Friday 8 August 2014

Chocolate, Almond & Raspberry Cupcakes with Chocolate Ganache Icing and Vanilla Whipped Cream

Everyone loves a good cupcake. Moist yet crumbly, rich and flavoursome if done right, cupcakes are a delicious treat every time. And with so many flavours available to choose from, they're incredibly versatile.
This recipe is one I made up. The rich, slightly bitter chocolate goes well with the sweetness of the sponge and the contrast of the sharp raspberries give it an extra dimension of flavour. Topped with chocolate ganache icing and rich vanilla cream, its definitely an extra special treat for any chocolate lover or cupcake fanatic.

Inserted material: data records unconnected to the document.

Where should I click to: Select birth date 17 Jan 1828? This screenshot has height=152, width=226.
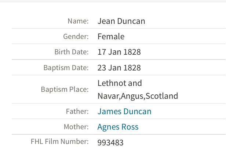pyautogui.click(x=119, y=52)
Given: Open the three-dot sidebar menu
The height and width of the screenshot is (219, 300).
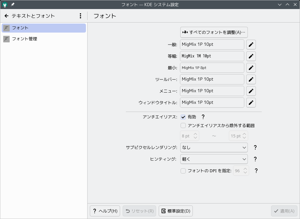Looking at the screenshot, I should pyautogui.click(x=80, y=16).
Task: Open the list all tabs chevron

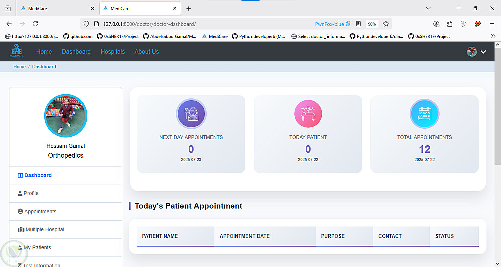Action: [x=428, y=8]

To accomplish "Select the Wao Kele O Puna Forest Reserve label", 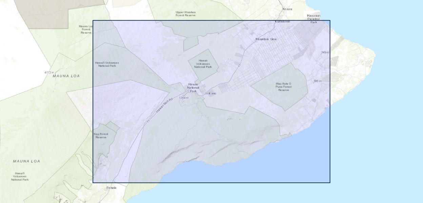I will [x=283, y=87].
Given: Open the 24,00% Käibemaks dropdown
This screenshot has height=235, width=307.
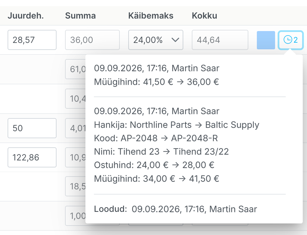Looking at the screenshot, I should pos(156,40).
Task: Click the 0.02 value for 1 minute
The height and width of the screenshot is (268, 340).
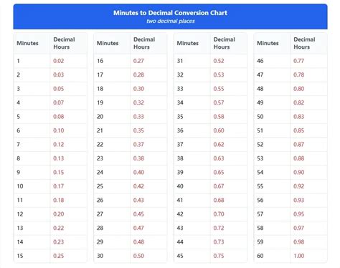Action: click(x=59, y=61)
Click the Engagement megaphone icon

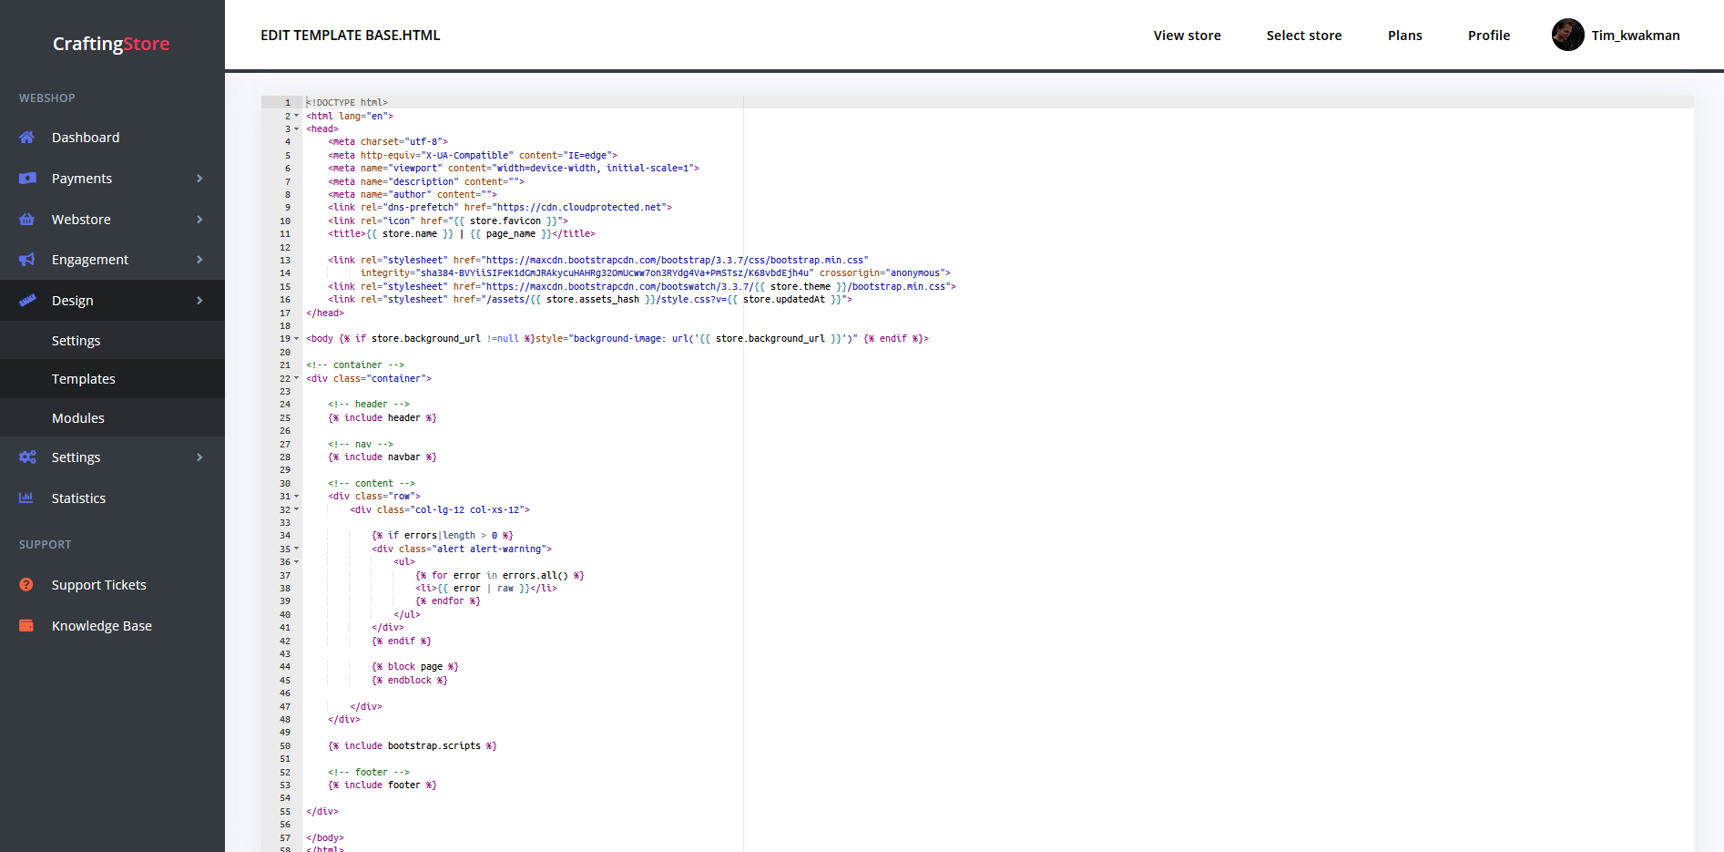pos(27,260)
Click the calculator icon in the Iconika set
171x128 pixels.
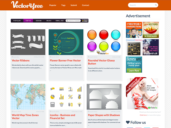click(x=52, y=105)
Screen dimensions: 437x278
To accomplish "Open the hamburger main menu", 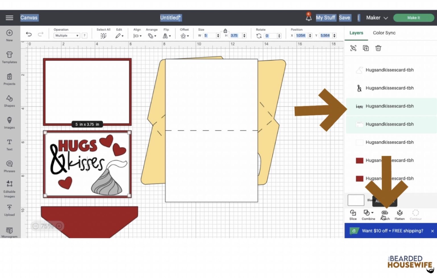I will 9,18.
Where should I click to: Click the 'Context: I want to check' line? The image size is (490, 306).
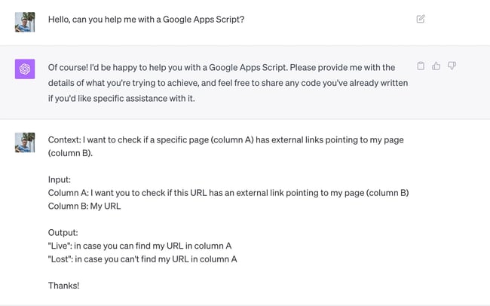coord(226,139)
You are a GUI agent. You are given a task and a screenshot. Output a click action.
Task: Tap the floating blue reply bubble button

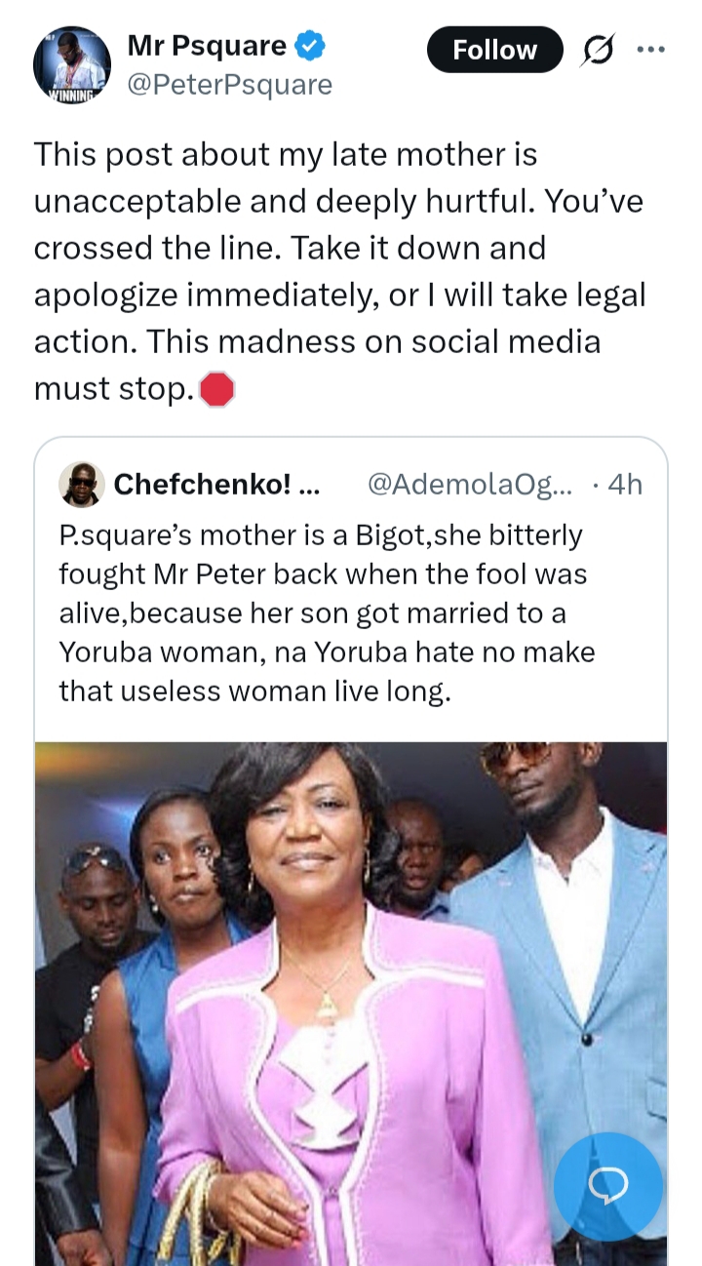pyautogui.click(x=608, y=1186)
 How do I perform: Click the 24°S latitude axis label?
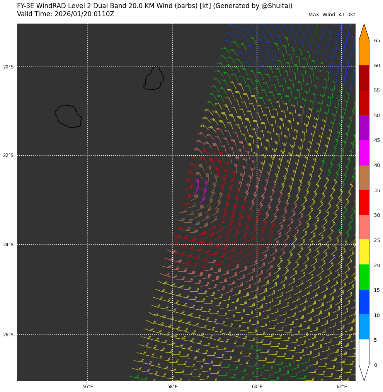pyautogui.click(x=8, y=245)
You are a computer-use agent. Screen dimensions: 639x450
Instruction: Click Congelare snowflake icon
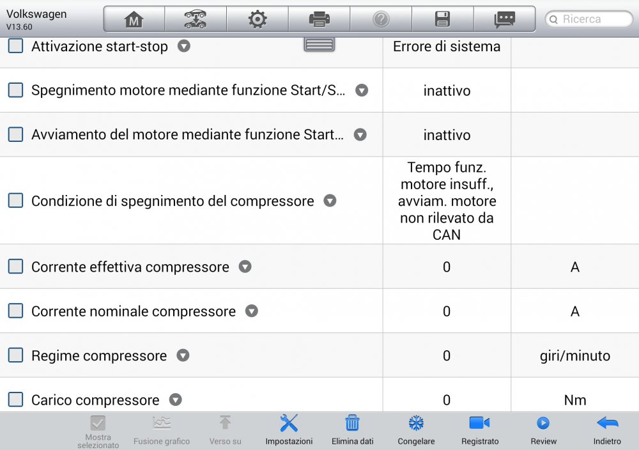tap(416, 428)
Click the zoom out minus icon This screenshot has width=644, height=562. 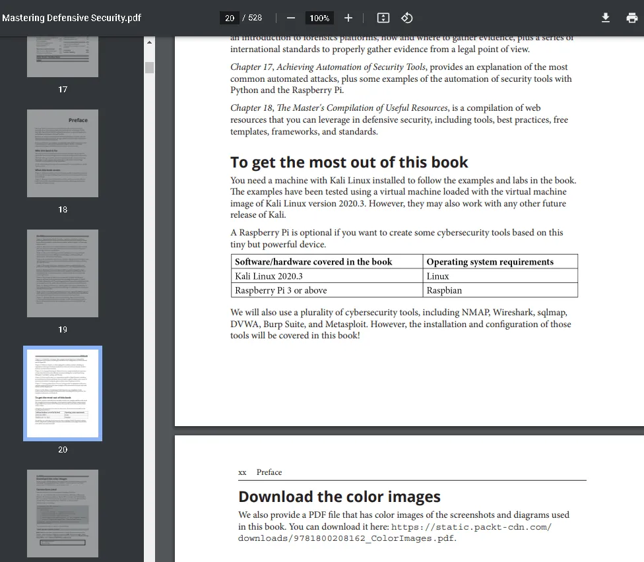coord(291,18)
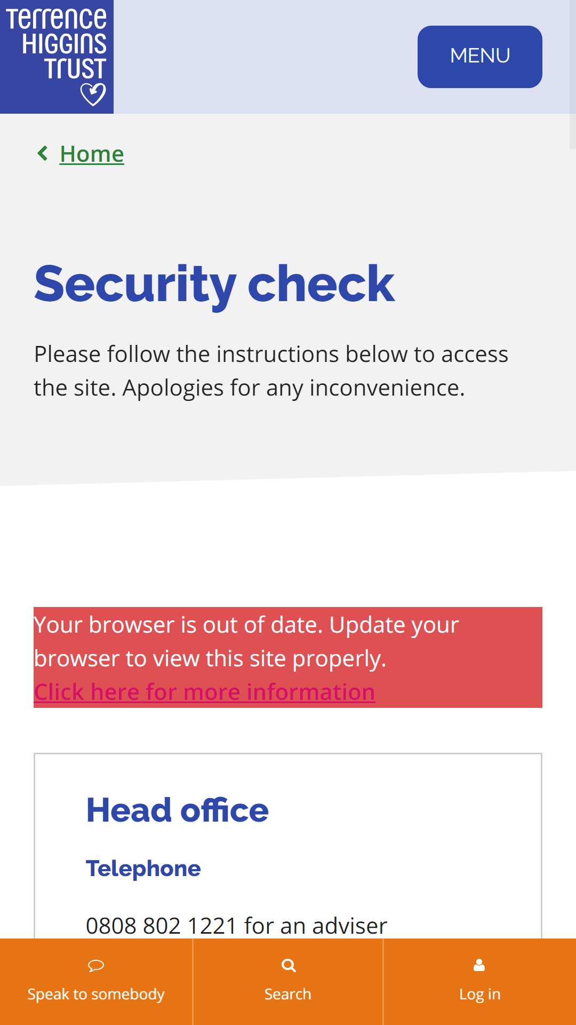Click the Head office heading
This screenshot has width=576, height=1025.
(x=178, y=810)
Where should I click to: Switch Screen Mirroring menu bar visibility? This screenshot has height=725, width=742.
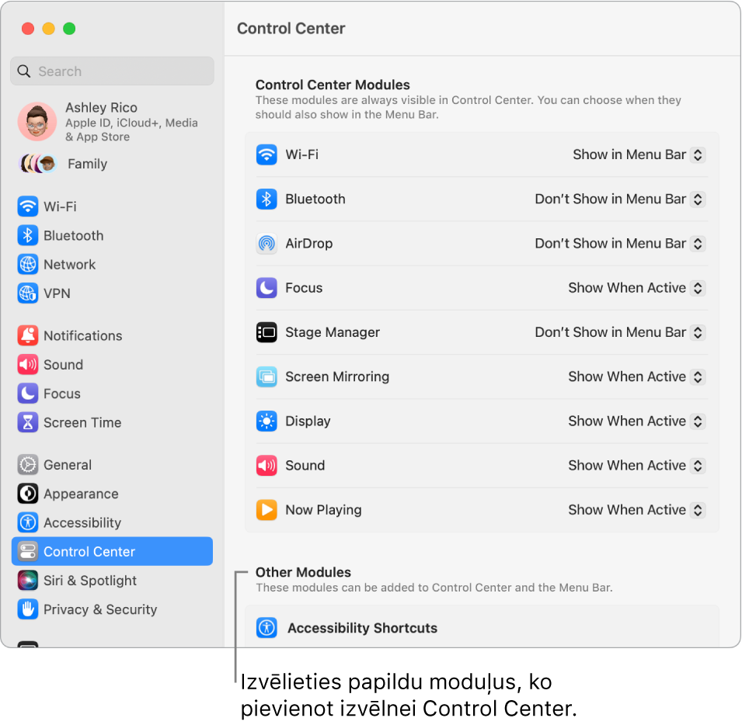click(x=636, y=376)
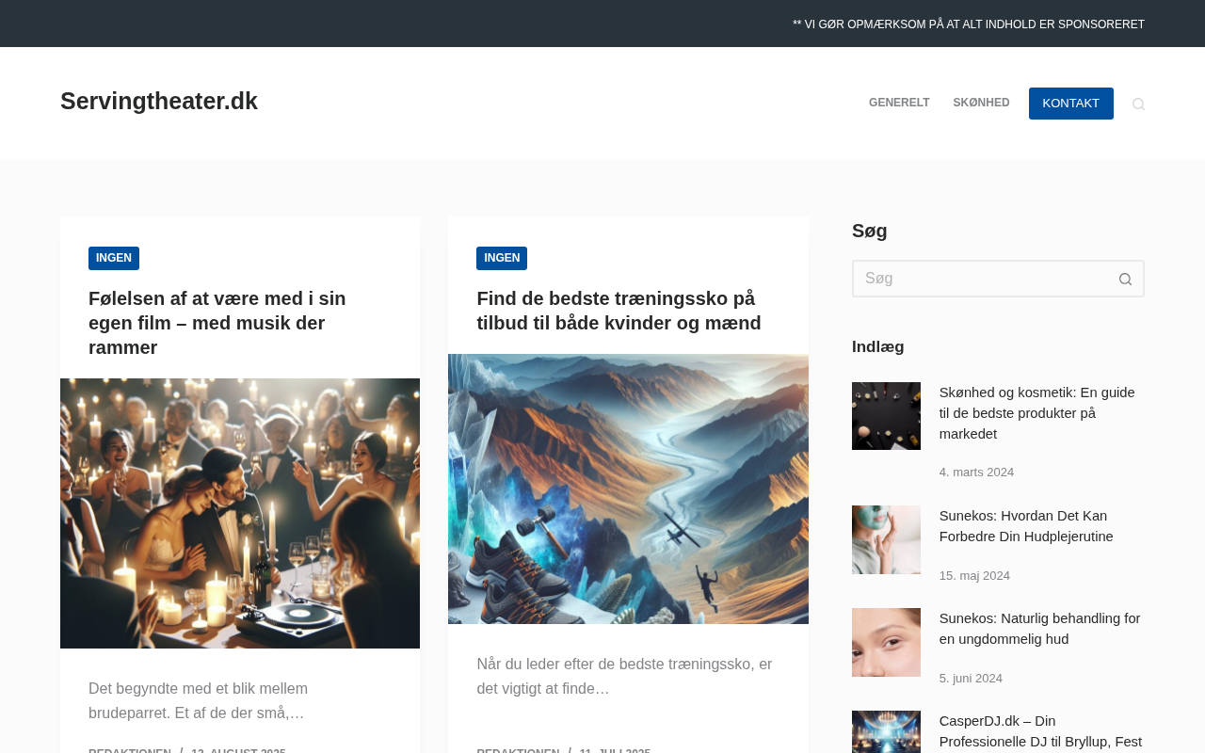Click the sidebar search submit icon

[1125, 279]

Taste as good as they look; Chocolate, Almond & Raspberry Cupcakes with Chocolate Ganache Icing and Vanilla Whipped Cream
CUPCAKES:
8oz Butter
8oz Sugar
4 Eggs
6oz Flour
2oz Finely Ground Almonds
2oz corn flour
1oz Cocoa Powder
2tsp baking powder
1tsp Vanilla Essence
4oz finely grated dark chocolate.
Fresh or frozen Raspberries

METHOD:
  1. Beat butter and sugar until light and fluffy.
  2. Sift flour, corn flour, ground almonds, cocoa powder, and baking powder together in a bowl.
  3. Crack eggs one at a time into the butter-sugar mixture, adding a tablespoonful of flour mixture each time to stop curdling. Add in Vanilla Essence.
  4. Stir in rest of flour mixture.
  5. Add the chocolate and raspberries and mix well.
  6. Spoon mixture into a prepared muffin tray, until each muffin case is 3/4 full.
  7. Bake at optimum temperature of your oven until done. (Usually Gas Mark 4 or 5, for 18-22 minutes.)

TOPPINGS:

ICING:
4oz Dark Chocolate
150ml Double Cream
4oz Butter
8oz Icing Sugar
1tsp Vanilla Essence

METHOD:
  1. Heat the cream in a saucepan until almost boiling.
  2. Remove from heat and stir in the chocolate until melted and the mixture is smooth and glossy. Add in the vanilla.
  3. Beat together butter and icing sugar
  4. Whisk in the ganache.

WHIPPED CREAM:
Whipping or Double Cream
1tsp Vanilla Essence

FRESH RASPBERRIES to decorate

METHOD:
  1. Whip up cream with vanilla until stiff enough to pipe. (but not too stiff, because then it tastes thick and greasy.)
(Author's note: I refrained from sweetening the cream, as tempting as it was, because I thought the cupcakes and the icing were sweet enough, but you can if you wish. just add a tablespoon or two of icing sugar before whipping.)

COMBINE:
  1. Once cupcakes are cooled, put icing in a piping bag with nozzle of your preferred choice (I used small star nozzle). Pipe onto the cupcakes.
  2. Using the same nozzle (preferably, you don’t have to) pipe cream on top of the icing.
  3. Top each cupcake with a raspberry.